What is it, a brand face? Three times in a row I drove cars that made you wonder what was still tied to their name. What is Volvo about the semi-Chinese EX30, clone of a technically identical Zeekr X and Smart #1? What Renault about the Scenic E-Tech Electric, which could have been a Nissan Quasqai or any random Korean? What is Mini about the electric Countryman SE, now as high as the Volvo XC60?
The Volvo is a Chinese clone in an artificial Volvo jacket, although it drives well. Nor are there any serious complaints about the Renault. It is not a disastrous design, the dashboard is beautiful, Google understands everything and the car drives much more efficiently than that poor little Volvo. The Mini; lovely, comfortable car actually, very fast also with 313 hp. IN A MINI, YES. Only good news, on paper.
Is it bad that brands are becoming more international, styles are becoming more general, and cars intended for small are becoming larger? It’s inevitable. But when does a brand reach its identity limit?
Simplest answer, killer answer: The customer decides that. If he swallows an EX30, and he does, brand fanatics can jump high and low, the market is right. And perhaps the shedding of old feathers will bring a new spring. But according to my gut feeling, the customer should be able to identify with a responsible minimum of brand-typical style features. So it is unwise to put your entire gene bank on the street. You lose what people look for in you, individuality.
I think my BMW i3 is a wonderful example of how evolution and tradition can go together. Apart from the double kidney grille, the design looks nothing like the BMWs you knew. But the BMW veteran knows what he has in store after driving a hundred meters. The car steers like a 3-series E30, tight and incredibly precise. The steering position? Totally BMW. If you want to know how to tackle the blandness of EVs, study my car. There is one problem for newcomers; such an identity requires a past that BYD and Nio do not yet have.
On the other hand, your history can also be an obstacle. How should Volvo find itself again? Which Volvo then? It is difficult. Fashion SUVs have clouded the classic Volvo image, but what we now see as typical Volvo is not the whole story either. The square stations idealized by enthusiasts were preceded by a different Volvo aesthetic; that of the Amazons and the rounded Katteruggen. But what if the EX had become a beautiful little brick in the style of an 850, compact but unusually spacious inside? Then the current EX driver would have wanted it too, because he decided on price. Hooray, prestige brand for little! However, with a characterful design you might have kept it longer. You had given him something he could have learned to love. Maybe then you create brand loyalty. Now he is going fire surfing due to a lack of identification options. Now a Volvo, next time a Renault, just the best offer, who cares.

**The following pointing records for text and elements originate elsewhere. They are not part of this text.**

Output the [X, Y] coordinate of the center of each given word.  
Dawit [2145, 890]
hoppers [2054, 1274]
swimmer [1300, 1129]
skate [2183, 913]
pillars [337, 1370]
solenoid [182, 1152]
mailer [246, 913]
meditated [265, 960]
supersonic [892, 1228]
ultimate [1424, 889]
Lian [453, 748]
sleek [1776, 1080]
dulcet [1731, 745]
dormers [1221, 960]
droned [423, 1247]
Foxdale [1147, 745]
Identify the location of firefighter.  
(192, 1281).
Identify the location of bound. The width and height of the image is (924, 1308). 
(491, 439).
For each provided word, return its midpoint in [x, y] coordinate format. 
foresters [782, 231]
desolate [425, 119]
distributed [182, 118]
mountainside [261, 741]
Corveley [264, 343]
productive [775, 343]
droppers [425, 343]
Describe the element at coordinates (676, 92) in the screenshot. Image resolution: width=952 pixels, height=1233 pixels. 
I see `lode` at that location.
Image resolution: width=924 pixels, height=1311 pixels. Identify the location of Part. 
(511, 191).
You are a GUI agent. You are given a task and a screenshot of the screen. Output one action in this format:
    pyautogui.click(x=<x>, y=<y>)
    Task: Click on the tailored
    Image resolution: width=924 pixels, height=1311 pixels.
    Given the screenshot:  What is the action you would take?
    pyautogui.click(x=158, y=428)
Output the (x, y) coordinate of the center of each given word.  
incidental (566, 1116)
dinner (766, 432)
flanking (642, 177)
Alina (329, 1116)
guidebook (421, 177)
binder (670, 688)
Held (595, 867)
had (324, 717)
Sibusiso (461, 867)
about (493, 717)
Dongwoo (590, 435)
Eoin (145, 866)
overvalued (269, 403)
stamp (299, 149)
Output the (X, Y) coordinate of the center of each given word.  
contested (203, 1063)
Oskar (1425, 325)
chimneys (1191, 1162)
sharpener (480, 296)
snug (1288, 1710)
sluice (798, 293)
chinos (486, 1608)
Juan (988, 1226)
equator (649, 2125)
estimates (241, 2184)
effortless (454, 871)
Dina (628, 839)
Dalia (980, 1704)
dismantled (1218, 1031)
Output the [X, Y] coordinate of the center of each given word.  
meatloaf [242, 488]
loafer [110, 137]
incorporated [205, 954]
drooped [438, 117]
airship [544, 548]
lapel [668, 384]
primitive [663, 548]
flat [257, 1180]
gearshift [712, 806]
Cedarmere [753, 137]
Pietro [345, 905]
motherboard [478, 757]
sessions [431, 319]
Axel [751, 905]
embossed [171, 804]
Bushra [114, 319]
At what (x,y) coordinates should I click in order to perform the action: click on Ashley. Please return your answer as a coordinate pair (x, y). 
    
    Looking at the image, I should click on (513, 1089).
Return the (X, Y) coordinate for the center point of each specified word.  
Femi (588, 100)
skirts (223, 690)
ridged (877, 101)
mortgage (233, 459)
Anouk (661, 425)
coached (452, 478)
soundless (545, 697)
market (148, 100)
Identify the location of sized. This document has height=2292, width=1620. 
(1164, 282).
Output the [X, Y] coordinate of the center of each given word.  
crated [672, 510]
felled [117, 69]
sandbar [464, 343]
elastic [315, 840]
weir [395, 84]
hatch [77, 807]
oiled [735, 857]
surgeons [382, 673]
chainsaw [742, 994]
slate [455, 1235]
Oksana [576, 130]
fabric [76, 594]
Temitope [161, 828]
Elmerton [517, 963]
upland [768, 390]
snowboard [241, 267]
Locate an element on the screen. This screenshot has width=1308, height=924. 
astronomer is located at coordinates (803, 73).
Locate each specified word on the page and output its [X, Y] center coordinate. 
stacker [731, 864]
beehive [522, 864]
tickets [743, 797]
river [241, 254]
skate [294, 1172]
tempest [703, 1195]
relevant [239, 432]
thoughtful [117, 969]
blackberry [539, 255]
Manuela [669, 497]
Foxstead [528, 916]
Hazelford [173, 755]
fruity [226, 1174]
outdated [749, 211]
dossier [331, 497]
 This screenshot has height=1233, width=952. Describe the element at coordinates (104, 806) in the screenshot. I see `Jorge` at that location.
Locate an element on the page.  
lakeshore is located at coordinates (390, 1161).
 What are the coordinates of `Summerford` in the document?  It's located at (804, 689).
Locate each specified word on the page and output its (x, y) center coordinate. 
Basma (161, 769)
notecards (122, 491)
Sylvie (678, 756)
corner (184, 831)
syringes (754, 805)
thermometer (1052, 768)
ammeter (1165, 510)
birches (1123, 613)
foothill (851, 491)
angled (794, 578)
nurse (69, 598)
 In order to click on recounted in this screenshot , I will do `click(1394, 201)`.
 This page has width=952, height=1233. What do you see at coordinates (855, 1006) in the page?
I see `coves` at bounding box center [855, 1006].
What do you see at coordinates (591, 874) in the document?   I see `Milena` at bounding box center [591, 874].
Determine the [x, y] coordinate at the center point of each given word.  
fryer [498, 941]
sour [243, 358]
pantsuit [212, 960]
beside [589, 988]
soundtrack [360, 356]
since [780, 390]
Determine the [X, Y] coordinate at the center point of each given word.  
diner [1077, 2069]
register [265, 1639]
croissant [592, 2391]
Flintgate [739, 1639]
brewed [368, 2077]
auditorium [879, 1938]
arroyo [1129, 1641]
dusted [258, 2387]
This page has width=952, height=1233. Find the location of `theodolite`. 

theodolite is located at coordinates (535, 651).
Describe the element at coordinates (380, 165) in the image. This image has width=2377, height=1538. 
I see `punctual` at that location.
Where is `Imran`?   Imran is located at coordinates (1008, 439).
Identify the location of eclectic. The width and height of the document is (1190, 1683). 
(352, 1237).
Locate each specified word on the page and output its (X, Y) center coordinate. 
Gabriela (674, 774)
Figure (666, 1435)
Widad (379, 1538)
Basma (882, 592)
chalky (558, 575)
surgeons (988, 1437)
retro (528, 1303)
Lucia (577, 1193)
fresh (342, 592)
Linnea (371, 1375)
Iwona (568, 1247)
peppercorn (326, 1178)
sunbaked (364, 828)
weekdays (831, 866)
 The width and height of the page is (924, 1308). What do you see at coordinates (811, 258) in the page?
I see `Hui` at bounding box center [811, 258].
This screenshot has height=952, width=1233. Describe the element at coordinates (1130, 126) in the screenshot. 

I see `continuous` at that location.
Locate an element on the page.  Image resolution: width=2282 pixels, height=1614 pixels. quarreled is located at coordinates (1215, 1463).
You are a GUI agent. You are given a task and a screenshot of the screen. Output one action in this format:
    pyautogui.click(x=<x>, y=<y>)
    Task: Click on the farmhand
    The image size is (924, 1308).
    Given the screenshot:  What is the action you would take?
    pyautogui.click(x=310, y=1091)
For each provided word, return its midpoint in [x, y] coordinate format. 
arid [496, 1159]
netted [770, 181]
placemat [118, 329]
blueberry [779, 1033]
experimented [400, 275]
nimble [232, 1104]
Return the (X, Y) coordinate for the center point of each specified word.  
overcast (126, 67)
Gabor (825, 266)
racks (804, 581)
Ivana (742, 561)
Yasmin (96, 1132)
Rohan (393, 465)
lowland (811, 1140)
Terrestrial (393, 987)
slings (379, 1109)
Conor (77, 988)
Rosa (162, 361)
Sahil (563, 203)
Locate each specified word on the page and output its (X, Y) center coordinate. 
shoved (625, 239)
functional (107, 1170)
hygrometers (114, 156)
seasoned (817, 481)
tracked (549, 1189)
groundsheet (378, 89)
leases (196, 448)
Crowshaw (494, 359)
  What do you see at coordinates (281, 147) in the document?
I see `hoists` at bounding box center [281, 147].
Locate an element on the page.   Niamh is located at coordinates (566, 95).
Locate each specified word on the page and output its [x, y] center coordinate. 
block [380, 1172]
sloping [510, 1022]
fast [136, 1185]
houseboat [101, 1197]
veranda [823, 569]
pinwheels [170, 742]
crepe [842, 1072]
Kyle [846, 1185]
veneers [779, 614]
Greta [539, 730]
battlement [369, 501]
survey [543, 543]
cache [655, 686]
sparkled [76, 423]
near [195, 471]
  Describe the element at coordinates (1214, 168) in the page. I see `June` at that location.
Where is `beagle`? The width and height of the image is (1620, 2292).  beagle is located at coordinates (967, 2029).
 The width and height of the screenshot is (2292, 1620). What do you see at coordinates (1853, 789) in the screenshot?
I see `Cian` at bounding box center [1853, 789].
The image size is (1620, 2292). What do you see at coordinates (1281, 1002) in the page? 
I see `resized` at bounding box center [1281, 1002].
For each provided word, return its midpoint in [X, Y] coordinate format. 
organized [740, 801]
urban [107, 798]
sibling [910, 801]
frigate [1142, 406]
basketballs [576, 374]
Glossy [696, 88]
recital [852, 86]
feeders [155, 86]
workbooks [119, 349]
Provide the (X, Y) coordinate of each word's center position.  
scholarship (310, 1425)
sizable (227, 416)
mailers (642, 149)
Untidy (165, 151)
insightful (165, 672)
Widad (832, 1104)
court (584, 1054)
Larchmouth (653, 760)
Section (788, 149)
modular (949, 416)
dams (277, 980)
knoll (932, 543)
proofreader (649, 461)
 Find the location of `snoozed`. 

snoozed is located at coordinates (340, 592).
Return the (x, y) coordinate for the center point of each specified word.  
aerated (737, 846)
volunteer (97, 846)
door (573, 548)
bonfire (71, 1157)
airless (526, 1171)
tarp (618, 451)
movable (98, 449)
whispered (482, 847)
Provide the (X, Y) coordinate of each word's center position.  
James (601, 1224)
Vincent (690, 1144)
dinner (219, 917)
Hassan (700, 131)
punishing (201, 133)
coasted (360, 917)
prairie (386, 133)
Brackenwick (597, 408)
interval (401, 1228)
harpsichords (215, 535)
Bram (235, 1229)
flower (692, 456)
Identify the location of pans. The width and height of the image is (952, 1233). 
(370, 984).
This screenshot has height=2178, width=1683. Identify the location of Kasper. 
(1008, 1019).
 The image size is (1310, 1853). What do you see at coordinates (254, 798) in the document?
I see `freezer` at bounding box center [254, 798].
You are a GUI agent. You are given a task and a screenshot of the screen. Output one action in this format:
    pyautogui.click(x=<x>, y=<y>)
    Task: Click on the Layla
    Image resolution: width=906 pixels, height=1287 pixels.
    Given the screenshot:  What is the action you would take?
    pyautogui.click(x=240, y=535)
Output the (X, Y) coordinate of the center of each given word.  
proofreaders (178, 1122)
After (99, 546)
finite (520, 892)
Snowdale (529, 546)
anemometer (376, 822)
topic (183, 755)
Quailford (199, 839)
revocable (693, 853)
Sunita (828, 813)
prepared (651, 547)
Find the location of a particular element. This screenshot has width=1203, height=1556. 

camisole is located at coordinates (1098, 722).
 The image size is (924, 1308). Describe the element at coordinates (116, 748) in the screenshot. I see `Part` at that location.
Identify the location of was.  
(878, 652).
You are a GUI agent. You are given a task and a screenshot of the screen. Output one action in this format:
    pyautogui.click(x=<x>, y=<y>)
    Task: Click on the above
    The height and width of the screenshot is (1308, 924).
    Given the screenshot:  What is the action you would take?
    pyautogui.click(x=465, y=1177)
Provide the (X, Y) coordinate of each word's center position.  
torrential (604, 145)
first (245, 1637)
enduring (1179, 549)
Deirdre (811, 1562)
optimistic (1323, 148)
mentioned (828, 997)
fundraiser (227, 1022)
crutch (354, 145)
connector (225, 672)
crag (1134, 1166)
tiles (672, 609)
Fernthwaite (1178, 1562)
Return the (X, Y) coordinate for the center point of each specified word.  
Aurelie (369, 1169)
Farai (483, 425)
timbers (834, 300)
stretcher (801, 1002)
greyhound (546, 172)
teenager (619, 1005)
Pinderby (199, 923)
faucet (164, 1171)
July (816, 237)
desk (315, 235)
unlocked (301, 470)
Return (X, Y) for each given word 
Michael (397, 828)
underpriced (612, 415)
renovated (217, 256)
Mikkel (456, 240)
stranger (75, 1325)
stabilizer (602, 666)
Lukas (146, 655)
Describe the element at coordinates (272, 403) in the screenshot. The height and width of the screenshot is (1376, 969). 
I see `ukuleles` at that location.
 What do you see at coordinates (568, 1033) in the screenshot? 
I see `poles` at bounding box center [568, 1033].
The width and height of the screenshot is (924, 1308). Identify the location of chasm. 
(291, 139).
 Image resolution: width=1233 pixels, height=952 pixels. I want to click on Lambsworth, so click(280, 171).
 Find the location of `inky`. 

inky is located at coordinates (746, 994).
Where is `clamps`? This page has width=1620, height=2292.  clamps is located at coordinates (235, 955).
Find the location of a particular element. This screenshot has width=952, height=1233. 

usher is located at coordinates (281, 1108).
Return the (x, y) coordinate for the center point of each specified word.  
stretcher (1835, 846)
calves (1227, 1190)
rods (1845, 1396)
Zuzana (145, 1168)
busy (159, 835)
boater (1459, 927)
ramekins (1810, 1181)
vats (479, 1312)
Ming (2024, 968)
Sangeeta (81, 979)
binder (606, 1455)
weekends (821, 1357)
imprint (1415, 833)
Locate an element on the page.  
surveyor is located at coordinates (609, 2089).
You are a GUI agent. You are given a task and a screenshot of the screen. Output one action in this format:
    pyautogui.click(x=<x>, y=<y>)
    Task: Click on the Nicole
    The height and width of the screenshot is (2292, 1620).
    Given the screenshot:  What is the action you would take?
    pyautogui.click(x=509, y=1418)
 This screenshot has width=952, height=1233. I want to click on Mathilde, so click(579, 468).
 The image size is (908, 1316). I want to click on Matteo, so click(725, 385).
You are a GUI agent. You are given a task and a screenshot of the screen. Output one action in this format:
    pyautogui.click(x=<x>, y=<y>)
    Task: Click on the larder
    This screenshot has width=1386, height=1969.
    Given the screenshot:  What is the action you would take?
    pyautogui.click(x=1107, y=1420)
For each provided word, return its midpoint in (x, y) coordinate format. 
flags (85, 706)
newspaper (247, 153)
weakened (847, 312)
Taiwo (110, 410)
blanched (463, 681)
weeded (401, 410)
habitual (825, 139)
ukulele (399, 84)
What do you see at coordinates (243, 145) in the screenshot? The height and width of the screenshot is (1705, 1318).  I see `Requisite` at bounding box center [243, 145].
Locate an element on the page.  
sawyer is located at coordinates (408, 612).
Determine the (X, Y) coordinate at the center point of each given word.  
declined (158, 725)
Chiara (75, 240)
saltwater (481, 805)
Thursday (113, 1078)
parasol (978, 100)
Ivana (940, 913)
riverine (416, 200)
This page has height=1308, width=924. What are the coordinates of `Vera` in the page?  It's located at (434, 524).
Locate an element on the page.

This also applies to the Countryman. There is little wrong with that car. There are no binding objections to larger Minis, EVs are heavy anyway, so what could be lost? Nothing. And yet everything. Such a cabinet becomes an SUV like so many. You have lost your Go Kart Feeling, the driving feeling as Mini itself describes it; flashy and light, with the car around you like a second skin. You couldn’t buy that sensation anywhere else. At least now you will no longer find it in the Countryman, so the regular Mini must be completely bulls-eye at this point, otherwise the core of their brand DNA will have disappeared and Mini will also end up on the slippery slope of gradual identity blurring.
This now threatens quite a few old brands. And that character suicide will give the Chinese more momentum, because then they will no longer have to compete with qualities that they do not have themselves. See Volvo. Your brand face is so much more than a logo with a slash through it. In the long run you gain nothing from cars that anyone could have built. Identity is key business.